EXERCISE — Convert the items from the line that contains "You are a computer-use agent. 1093x768" through the line that contains "will tap(522, 558)." into a two-column CSV with the headers input and output. Give one row per item, with its text and its answer each in a single quoted field and any line breaks replaced by spaces.
——————————
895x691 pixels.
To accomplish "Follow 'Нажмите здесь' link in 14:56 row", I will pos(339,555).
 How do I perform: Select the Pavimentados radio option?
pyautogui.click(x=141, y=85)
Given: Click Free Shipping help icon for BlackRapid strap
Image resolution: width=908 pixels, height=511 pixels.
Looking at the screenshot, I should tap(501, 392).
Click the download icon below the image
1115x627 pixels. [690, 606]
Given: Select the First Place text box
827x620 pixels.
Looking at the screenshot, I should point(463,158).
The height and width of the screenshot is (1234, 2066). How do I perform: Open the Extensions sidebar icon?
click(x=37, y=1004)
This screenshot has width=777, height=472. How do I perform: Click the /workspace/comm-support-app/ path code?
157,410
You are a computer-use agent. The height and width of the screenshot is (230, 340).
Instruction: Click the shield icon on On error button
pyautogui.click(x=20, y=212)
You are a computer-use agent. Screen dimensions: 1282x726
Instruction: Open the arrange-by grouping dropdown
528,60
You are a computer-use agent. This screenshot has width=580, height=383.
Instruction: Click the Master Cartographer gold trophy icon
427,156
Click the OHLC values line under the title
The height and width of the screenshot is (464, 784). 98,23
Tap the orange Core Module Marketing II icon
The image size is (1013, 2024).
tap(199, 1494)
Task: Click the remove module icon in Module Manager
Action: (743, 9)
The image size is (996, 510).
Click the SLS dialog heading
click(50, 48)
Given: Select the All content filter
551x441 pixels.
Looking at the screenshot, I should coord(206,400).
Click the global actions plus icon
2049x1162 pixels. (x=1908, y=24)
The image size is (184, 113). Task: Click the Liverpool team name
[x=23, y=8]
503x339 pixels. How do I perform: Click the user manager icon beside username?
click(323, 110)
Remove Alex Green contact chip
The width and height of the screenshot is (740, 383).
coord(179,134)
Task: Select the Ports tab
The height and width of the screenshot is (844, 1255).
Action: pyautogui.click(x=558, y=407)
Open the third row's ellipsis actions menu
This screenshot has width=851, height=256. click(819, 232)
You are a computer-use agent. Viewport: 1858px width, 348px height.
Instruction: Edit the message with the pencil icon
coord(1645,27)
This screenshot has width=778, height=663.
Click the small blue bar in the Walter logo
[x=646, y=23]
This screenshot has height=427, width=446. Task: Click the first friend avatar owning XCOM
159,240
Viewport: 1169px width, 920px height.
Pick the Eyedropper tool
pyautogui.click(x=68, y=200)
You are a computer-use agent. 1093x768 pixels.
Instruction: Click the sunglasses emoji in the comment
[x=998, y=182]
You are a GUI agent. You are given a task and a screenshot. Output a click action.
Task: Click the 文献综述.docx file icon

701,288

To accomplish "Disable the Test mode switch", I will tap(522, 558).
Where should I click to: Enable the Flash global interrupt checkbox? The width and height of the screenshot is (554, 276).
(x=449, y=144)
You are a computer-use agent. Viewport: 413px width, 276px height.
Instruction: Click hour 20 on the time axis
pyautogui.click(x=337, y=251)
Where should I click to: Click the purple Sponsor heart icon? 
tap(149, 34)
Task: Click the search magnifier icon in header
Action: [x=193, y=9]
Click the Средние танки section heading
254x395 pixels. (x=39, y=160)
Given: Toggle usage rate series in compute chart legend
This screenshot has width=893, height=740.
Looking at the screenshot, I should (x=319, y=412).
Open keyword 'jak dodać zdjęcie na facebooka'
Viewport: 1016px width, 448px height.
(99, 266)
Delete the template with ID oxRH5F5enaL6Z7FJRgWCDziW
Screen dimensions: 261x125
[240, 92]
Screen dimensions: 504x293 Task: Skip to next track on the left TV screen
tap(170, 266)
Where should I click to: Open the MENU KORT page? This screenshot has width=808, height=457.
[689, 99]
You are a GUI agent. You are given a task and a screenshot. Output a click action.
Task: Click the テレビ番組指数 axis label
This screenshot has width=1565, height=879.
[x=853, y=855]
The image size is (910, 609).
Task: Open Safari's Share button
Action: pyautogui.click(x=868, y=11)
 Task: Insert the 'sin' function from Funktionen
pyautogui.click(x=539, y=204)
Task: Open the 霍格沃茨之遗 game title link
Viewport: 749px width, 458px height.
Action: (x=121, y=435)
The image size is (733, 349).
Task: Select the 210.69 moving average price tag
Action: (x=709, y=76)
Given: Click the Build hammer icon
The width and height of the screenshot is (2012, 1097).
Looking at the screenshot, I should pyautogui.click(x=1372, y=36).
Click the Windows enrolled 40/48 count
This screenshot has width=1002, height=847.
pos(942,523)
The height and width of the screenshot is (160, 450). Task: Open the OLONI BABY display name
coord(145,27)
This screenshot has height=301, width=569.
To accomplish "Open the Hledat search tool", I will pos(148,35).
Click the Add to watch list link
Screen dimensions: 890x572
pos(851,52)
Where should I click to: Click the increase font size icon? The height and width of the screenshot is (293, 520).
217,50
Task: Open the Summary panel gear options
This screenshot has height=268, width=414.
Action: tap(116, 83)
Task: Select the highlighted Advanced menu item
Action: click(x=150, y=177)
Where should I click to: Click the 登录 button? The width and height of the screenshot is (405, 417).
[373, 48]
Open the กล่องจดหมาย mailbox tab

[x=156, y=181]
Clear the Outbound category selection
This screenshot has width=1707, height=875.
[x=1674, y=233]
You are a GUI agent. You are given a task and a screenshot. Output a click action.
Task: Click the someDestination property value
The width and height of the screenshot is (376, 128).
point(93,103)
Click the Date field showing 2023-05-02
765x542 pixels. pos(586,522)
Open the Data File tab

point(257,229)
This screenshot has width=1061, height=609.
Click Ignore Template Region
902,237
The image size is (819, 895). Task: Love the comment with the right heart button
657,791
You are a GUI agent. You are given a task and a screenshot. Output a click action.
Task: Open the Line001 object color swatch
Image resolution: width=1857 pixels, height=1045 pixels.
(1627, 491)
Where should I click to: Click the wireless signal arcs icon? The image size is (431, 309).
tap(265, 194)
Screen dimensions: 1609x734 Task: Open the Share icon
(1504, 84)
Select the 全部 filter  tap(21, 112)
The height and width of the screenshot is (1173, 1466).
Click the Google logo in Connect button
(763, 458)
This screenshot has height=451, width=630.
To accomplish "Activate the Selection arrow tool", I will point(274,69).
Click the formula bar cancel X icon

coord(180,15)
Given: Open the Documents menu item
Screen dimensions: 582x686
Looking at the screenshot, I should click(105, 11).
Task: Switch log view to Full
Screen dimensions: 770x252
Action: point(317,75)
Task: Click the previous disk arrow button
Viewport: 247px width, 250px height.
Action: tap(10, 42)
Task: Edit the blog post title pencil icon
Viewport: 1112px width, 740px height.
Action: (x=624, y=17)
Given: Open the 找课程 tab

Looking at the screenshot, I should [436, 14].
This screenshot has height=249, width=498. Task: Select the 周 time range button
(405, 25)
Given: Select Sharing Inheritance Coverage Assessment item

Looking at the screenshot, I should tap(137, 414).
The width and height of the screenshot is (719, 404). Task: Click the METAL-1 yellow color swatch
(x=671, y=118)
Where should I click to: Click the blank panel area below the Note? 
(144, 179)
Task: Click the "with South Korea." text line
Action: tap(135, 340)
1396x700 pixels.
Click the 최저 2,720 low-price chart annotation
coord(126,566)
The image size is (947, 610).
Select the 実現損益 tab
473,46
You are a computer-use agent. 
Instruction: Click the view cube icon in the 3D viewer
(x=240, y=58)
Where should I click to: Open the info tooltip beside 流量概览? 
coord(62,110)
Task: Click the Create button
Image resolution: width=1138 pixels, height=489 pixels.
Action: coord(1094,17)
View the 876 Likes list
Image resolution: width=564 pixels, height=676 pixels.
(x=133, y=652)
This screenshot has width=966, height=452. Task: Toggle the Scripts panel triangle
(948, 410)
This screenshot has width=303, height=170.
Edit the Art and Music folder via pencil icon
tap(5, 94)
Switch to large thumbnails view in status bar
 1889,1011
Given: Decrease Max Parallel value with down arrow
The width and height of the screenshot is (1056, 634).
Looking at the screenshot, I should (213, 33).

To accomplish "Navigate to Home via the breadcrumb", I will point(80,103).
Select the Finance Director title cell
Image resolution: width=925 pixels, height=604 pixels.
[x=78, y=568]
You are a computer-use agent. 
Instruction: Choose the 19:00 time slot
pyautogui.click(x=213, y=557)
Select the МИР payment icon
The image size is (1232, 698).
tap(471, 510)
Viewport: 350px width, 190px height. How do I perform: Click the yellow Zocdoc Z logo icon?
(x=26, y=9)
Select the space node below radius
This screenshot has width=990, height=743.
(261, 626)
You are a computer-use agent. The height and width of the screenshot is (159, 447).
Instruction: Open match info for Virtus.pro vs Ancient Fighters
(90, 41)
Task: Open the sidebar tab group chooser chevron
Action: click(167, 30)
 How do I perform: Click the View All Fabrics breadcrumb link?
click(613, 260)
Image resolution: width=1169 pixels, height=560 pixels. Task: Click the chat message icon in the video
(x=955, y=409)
——————————
SOLUTION BELOW —
input,output
"You are a computer-use agent. 1093x768 pixels. Instruction: Click the sunglasses emoji in the comment","[x=998, y=182]"
"You are a GUI agent. You are given a task and a screenshot. Output a click action. Task: Click the 文献综述.docx file icon","701,288"
"To accomplish ""Disable the Test mode switch"",","I will tap(522, 558)."